「公示後にはウェブサイトは更新しない」というのが、最近の選挙での「常識」。これで大丈夫だと思っていたら、今回は当選後に掲載された文言に、地元選管から「物言い」がついた。公職選挙法で禁じられている「選挙後のあいさつ行為」に該当する可能性がある、という理由だった。ところが東京では「ありがとうございます」という文言が「セーフ」。各地の選管によって対応はまちまちで、指摘を受けた側は困惑している。
公職選挙法は公示・告示後に「文書・図画」の配布を制限しており、ウェブサイトやメールも、これに含まれると解釈され、現在では、選挙期間中はウェブサイトの更新は行わないのが一般的だ。
今回は、選挙期間後のウェブサイト更新に「物言い」がついた。問題になったのは、参院選愛知選挙区から初当選した、民主党の谷岡郁子さん(53)のウェブサイト。ウェブサイトの管理を委託している業者からの提案を受けて、当選翌々日の2007年7月31日、
「今回の参議院選挙で当選させていただきました。『谷岡くにこ』力の限り頑張ります」
などとする文言をウェブサイトに掲載した。翌8月1日に、愛知県選挙管理委員会に、ウェブサイトを見た人から連絡があり、選管は民主党県連に「文言が公職選挙法に抵触する恐れがあるかもしれない」と伝えた。県連から連絡を受けた谷岡事務所では同日夕方に文言を削除した。
「当選しました」と書くだけでも危ない
谷岡さんのウェブサイトの更新予定は未定だそうだ
公職選挙法の178条には
「何人も、選挙の期日後において、当選又は落選に関し、選挙人にあいさつする目的をもつて次に掲げる行為(編注: 文書を配ったり掲示すること)をすることができない」
とあり、これに抵触する可能性がある、ということのようだ。
愛知県選管ではJ-CASTニュースに対して
「『公職選挙法では、選挙後の文書による挨拶行為を禁止していることはご存じですよね?』といった、『念押し』をさせていただいた、ということです。『指摘』というほどの強いものではありません」
と経緯を説明する。文言のどの部分が問題視されたのかという問いについては、
「細かい文言がどうこうということではなく、『あいさつをする目的』と解釈されれば、どんな文言でも抵触するおそれがある、ということです」
と話す。極端な話、「当選しました」とだけ書いてあっても、それが「あいさつ」だと見なされると、法律違反に問われる可能性がある、ということのようだ。

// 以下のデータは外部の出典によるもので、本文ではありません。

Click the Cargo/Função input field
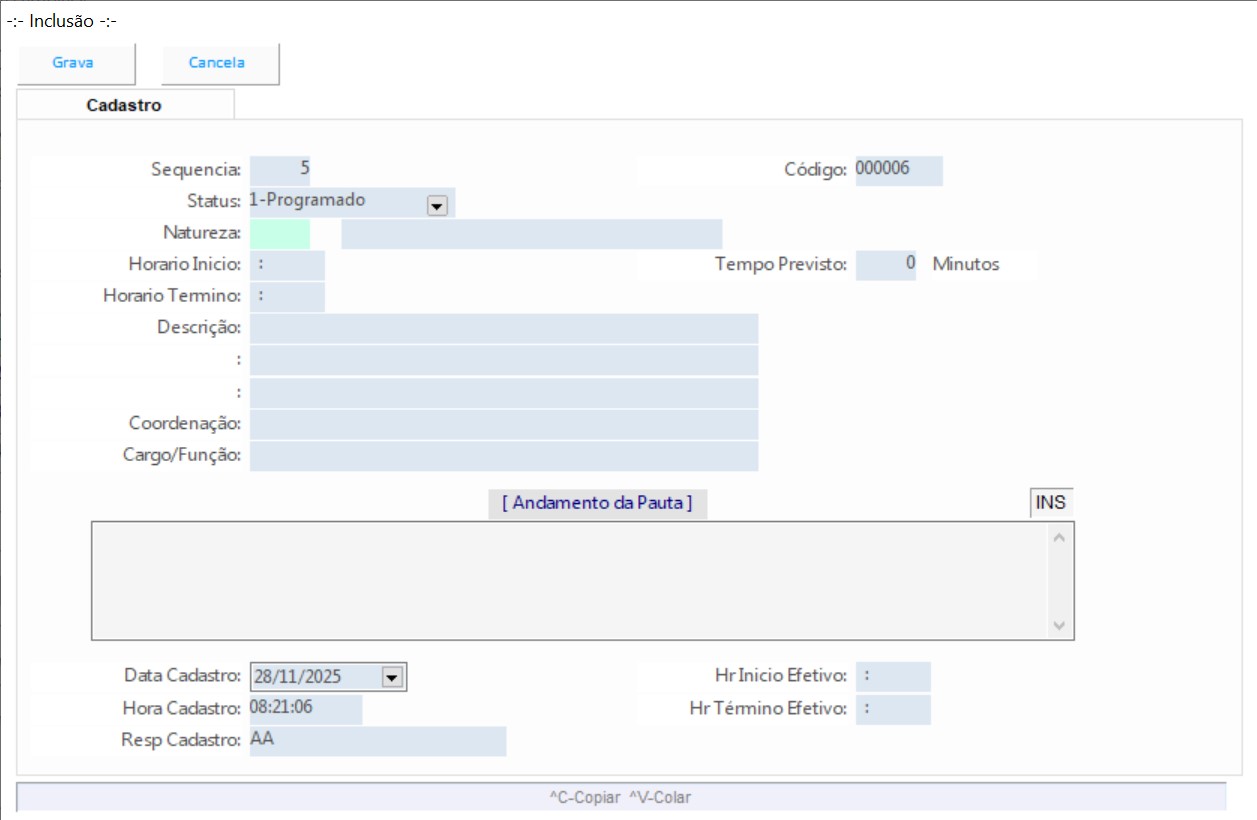 504,456
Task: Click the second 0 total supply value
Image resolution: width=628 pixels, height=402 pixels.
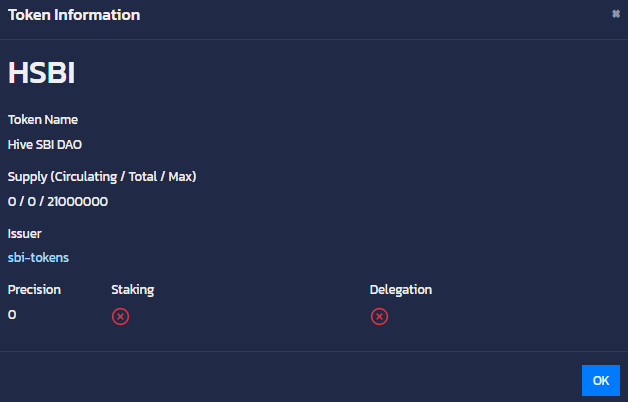Action: click(32, 201)
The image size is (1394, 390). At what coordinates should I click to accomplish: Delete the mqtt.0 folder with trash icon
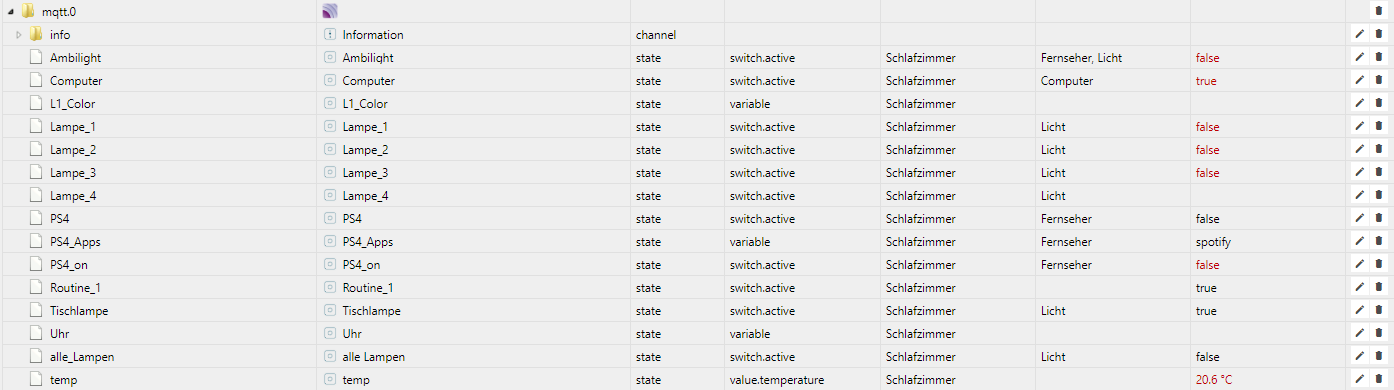1378,11
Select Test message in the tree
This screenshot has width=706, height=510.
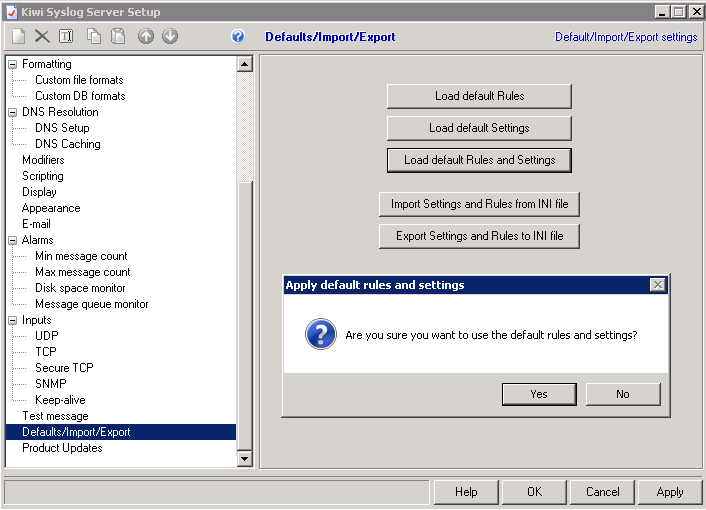[x=55, y=416]
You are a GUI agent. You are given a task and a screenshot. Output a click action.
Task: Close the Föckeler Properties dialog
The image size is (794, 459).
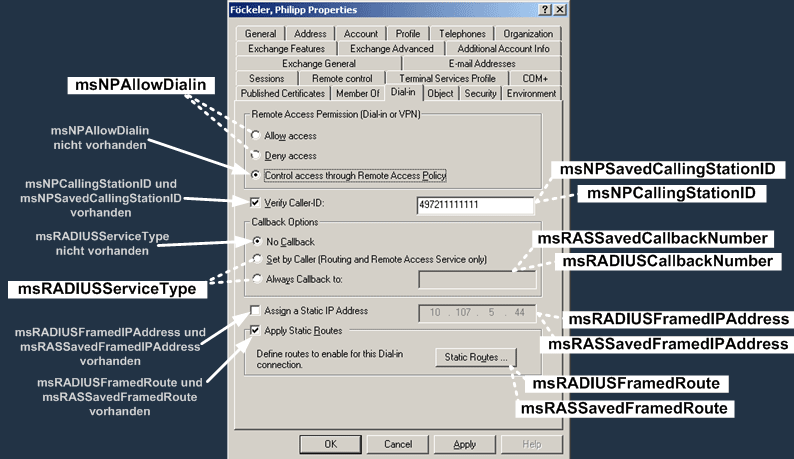[x=560, y=10]
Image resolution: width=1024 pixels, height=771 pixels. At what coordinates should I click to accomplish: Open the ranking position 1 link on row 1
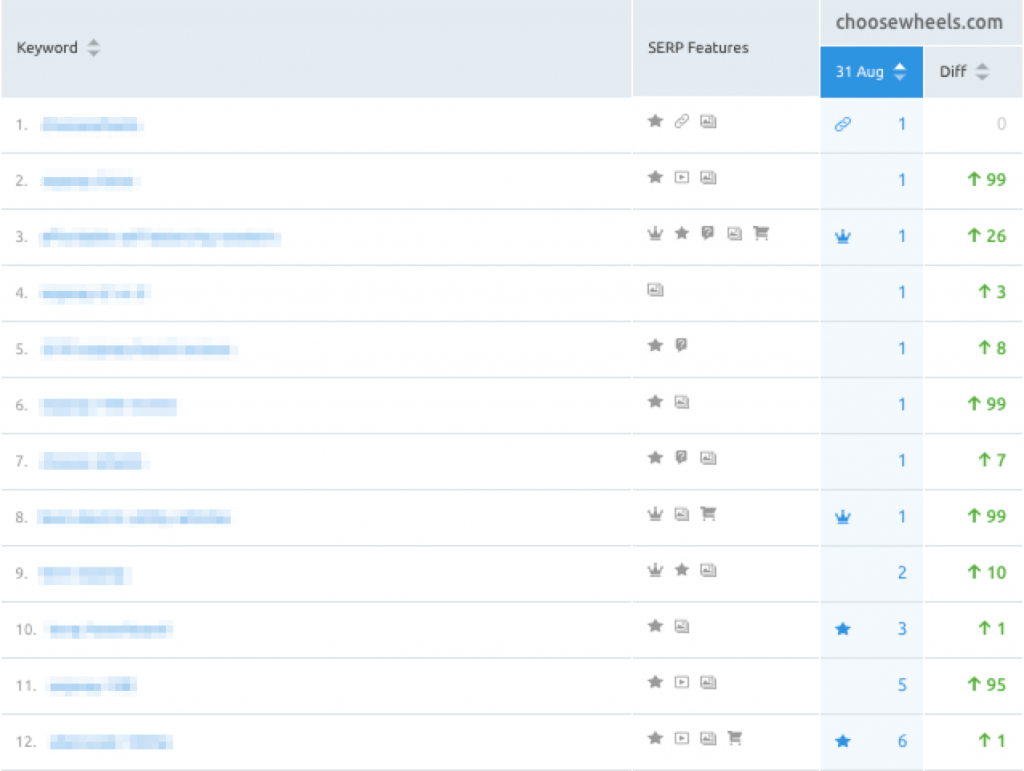pyautogui.click(x=901, y=124)
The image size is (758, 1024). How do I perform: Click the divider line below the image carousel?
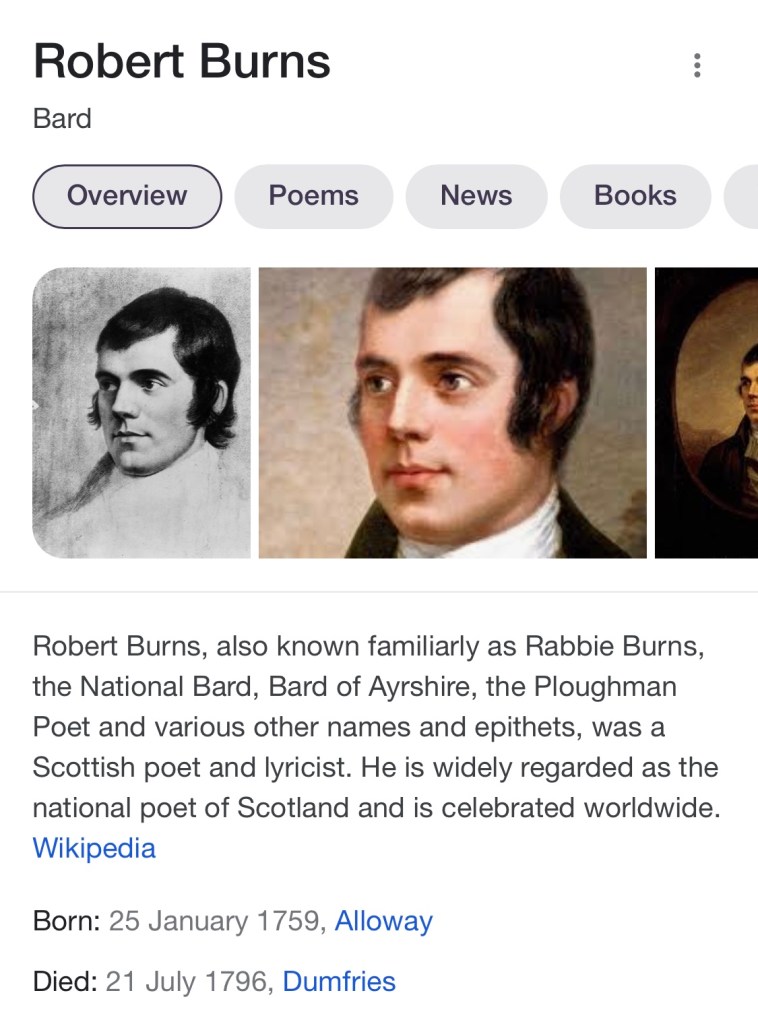point(379,592)
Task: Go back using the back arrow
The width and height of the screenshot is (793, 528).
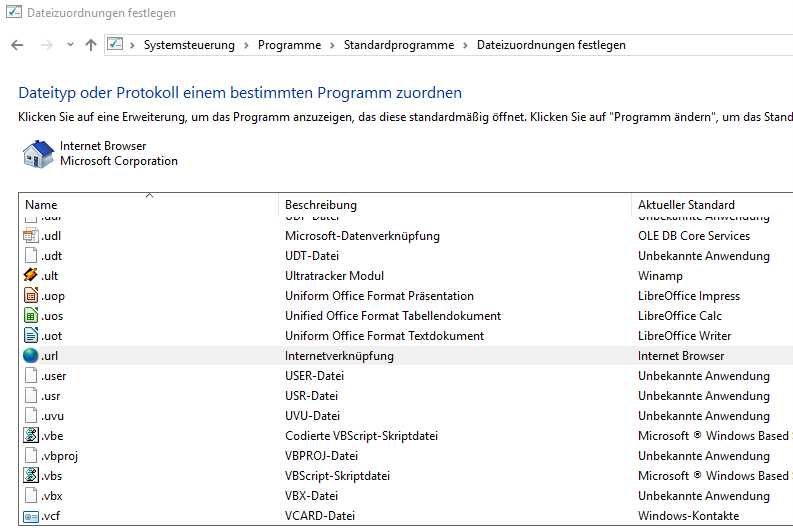Action: click(x=17, y=45)
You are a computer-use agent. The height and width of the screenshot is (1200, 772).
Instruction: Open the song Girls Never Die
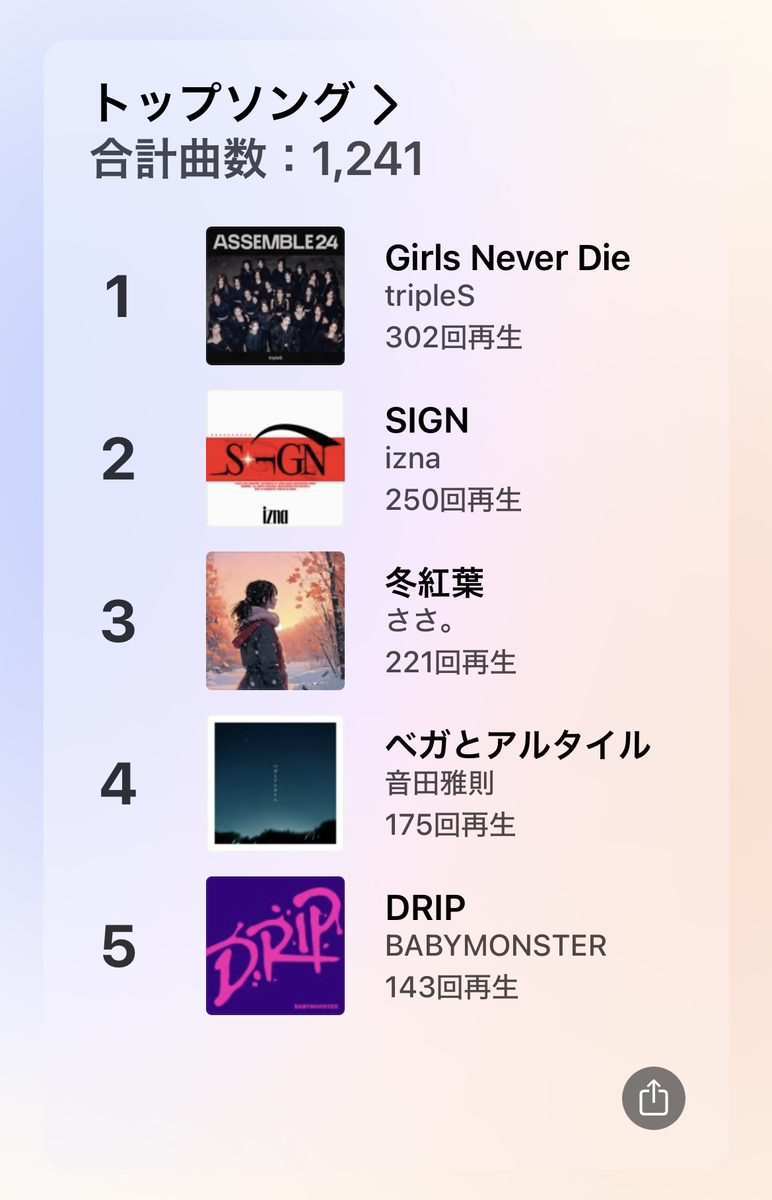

「ありがとうございます。みなさんのおかげです」がなぜセーフ
一方の谷岡事務所では、「あいさつ」ではなく「報告」のための文言だったという認識だったようで、
「『ありがとう』『御礼』といった文言がなかったので、大丈夫だと思っていたのですが…。正直、『あれっ??』という感じです。混乱、困惑しています」
と指摘は「まったくの想定外」との見方だ。それでも、「念のため、文言は削除した」とのことだ。
確かに、谷岡事務所が困惑するのも無理はない。東京選挙区(改選数5)で当選した5人のうち、丸川珠代さん以外の4人が当選後にウェブサイトを更新、当選の報告とともに、こんな文言が並んでいるのだ。
「『皆様が安心して暮らせるまっとうな 日本をつくりたい』と一貫してお訴えをさせて頂きましたが、このように大変多くの皆様にご共感頂き、ご支援頂いた事、大変嬉しく思うと同時に、またそのご期待の大きさに身の引き締まる思いです」(民主党・鈴木寛さん)
「ありがとうございます。みなさんのおかげです。動けば変わる!これからがスタートです。一緒にがんばりましょう」(無所属・川田龍平さん)
「1,087,743票の重みを感じながら、みなさまのご期待に応えたいと、意欲満々です」(民主党・大河原雅子さん)
「17日間にわたる選挙戦を戦い抜くことが出来たのも、ひとえに皆様の暖かいご支援・ご声援のおかげです」(公明党・山口那津男さん)
この4人のほうが違反の可能性が強そうだが、鈴木寛事務所では「特に選管からの指摘はいただいていません」と話している。少なくとも東京の選管による解釈は「セーフ」の模様だ。
東京の状況を谷岡事務所に伝えると、非常に驚いた様子。今後のウェブサイト更新予定については、
「今回の件があったので、慎重になっています。まだ詰め切れていない部分があって、現在は未定です。勉強させていただきながら、やっていきたいと思います」
と、情報発信に二の足を踏まざるを得ない様子だった。